Apparently, this doesn’t only apply to what kinds of foods you crave, but also how much you want to eat. In a study, germ-free mice were shown to have lower levels of leptin, cholecystokinin, and other satiety peptides. Researchers have found that auto-antibodies are another means for microbes to control appetite.
Since diversity is an important factor, some people have also studied how it changes according to many different factors, like BMI, white blood cells count, how often we exercise, consumption of sugary drinks, food like rice, potatoes, or vitamin A.
AI helping you control those microbes
To create the aforementioned app, my initial reasoning was literally this one:
- Give AI a random microbiome so it tells if it’s healthy or not (model 1)
- It will create a list of the bacteria that are misaligned
- It will tell in which way these bacteria are misaligned (too much or too little)
- Based on that list, we may try re-enforcement learning to give it the goal of the healthy microbiome baseline, so it learns how to get there with what it knows about bacteria’s food preferences
As of now, I’ve only completed the first phase, which looks something like this:
- Getting datasets of obese microbiomes and labeling them as such
- Getting datasets of healthy microbiomes and labeling them as such
- Joining and mixing those 2
- AI will train on specific diversity numbers of independent bacteria and will learn to tell if that concentration is healthy or obese
- AI will also train on whole data sets of obese and healthy microbiomes to learn about them as a whole system
So that’s what I did.
The data
This was, without a doubt, the longest step. At first, I was trying to get data sets from research papers. After looking at many different websites, I found this one. I love it, it’s wonderful because it’s simple to use, and has a lot of different data.
Next, I had to clean that data. That included getting rid of columns that I wouldn’t use (like run IDs) and rows of strains that weren’t useful either. Then I also had to “reshape” the dataset to make clear which were my dependent and independent variables. Finally, I renamed a lot of the information to numbers. As far as I know, I had to do that to make the program work.
The models
Maybe I shouldn’t have been that lazy when choosing a model. However, I had worked on some simple Machine Learning projects in the past, so the easiest thing was to simply adapt those to this project.
A Decision Tree Classifier gave me the best results when classifying specific strains as belonging to a healthy or an obese person. I honestly didn’t have a lot of data, so I think that the 100% accuracy that my model gained was due to luck.
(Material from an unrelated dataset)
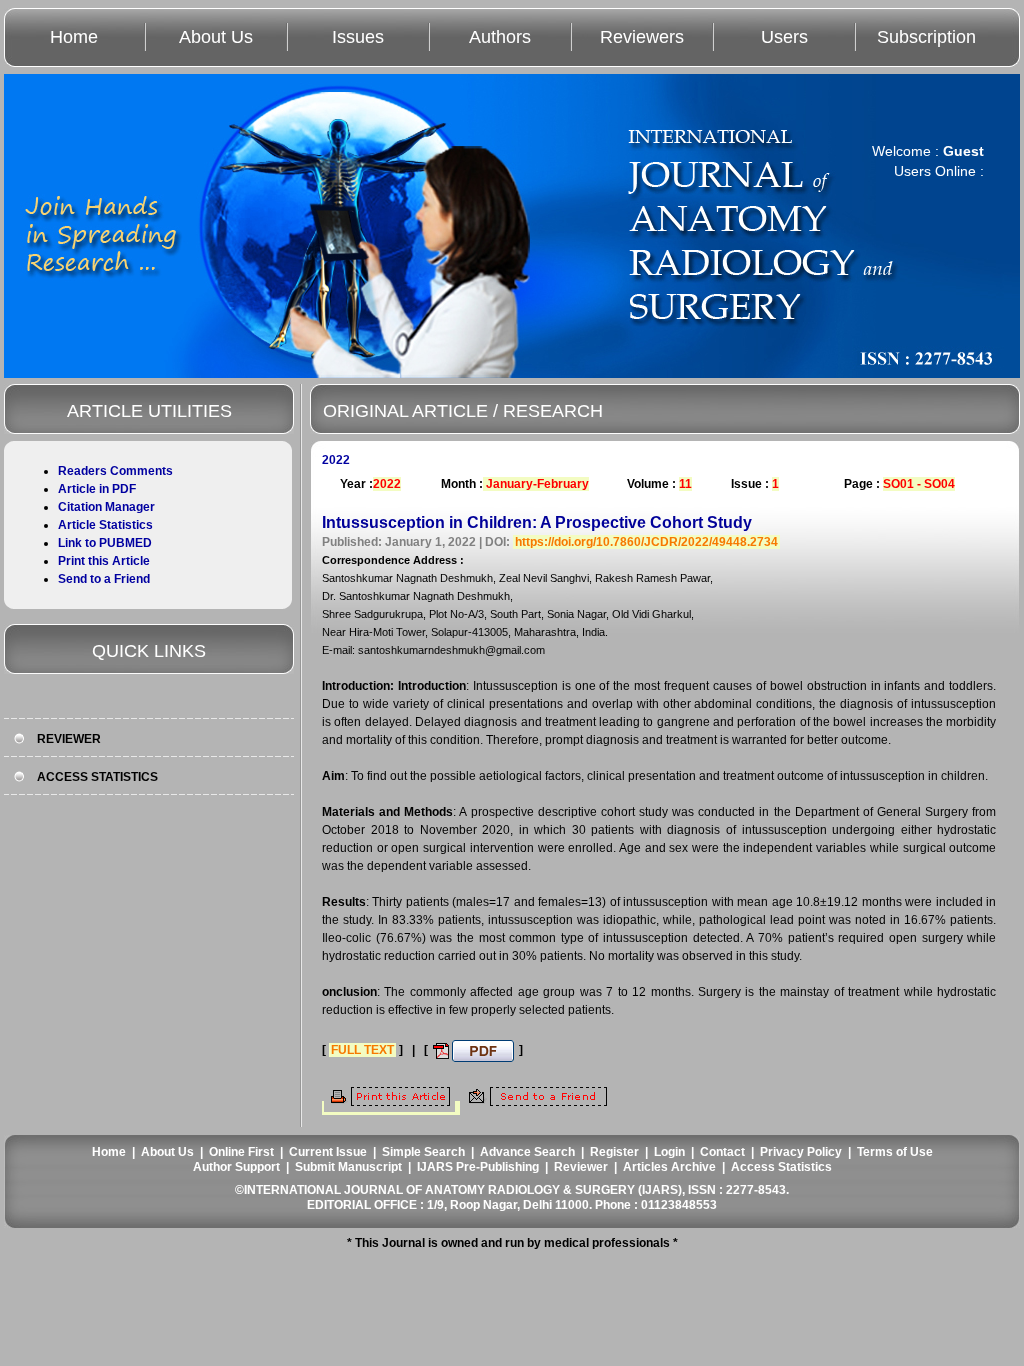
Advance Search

When classifying whole microbiomes, the best-performing model was logistic regression, with 75% of accuracy.
What this means
In short, I coded an AI model that could classify both bacterial strains and whole microbiomes as “healthy or obese”. Meaning, AI could tell if a specific bacterial strain or a whole microbiome belonged to an obese or a healthy person.
My intention behind that first phase of the project was getting familiar with gut microbiome data, and being able to obtain that list of bacteria that play a key role in obesity (if there is one).
Next steps
What I’m already trying to do is obtain that list of important criteria by visualizing the decision tree. My main area of improvement for that now is managing data with python quickly, and solving syntax errors.
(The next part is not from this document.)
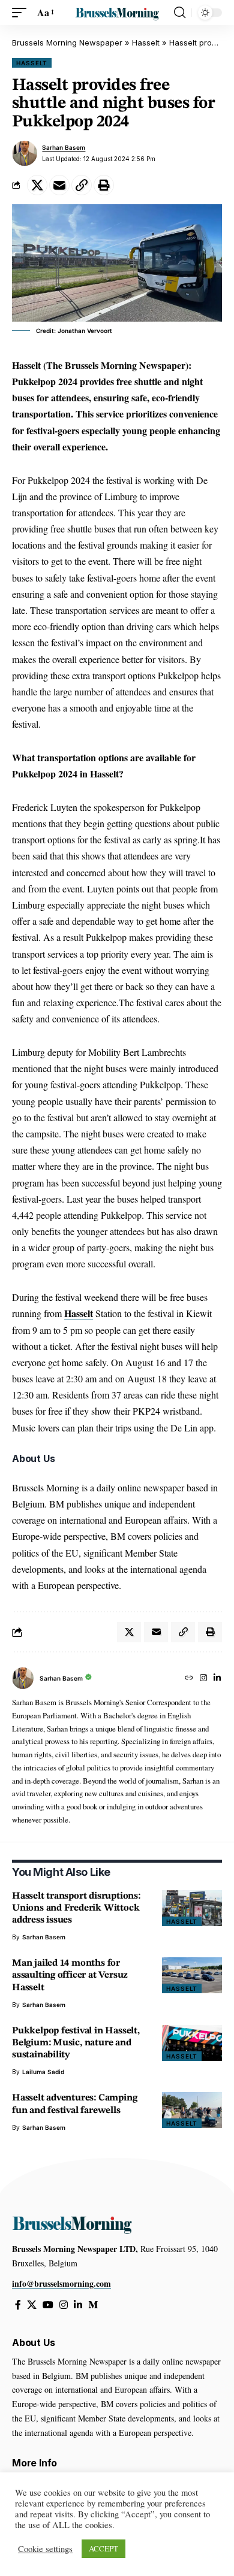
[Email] (59, 185)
Note: If you’re working on something similar or know someone who could give me professional feedback on this project, I would highly appreciate it. You can find my social media links at the bottom of this article :)
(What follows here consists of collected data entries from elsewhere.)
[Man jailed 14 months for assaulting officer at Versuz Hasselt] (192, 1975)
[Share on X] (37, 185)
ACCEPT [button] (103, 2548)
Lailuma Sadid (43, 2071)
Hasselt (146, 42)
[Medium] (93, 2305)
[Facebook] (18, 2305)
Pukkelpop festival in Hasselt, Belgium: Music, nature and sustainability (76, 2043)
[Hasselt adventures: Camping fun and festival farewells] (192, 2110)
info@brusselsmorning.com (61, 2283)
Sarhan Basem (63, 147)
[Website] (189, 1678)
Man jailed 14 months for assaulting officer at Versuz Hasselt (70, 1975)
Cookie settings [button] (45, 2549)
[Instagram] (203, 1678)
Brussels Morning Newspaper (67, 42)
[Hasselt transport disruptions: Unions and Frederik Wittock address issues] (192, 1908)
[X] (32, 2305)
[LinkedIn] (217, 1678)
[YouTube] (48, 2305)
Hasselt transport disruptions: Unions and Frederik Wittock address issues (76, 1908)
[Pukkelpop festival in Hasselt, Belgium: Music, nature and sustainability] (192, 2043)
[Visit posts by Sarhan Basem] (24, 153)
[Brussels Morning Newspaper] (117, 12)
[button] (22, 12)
Having learned about AI for some months, I wouldn’t say it’s my passion (at least not yet) but I feel proud of what I’ve built so far, and I will want to stay updated in everything that happens in this field, especially things that have to do with biotech too!
One insight I got is that a lot of scientists are already using these tools, and the fact that companies like Viome exist, make it a bit challenging for me to come up with something truly innovative.
However, I will follow a friend’s advice: not because someone’s already doing something, does it mean that it’s the best it can be. You can do it too, and you should try to improve it.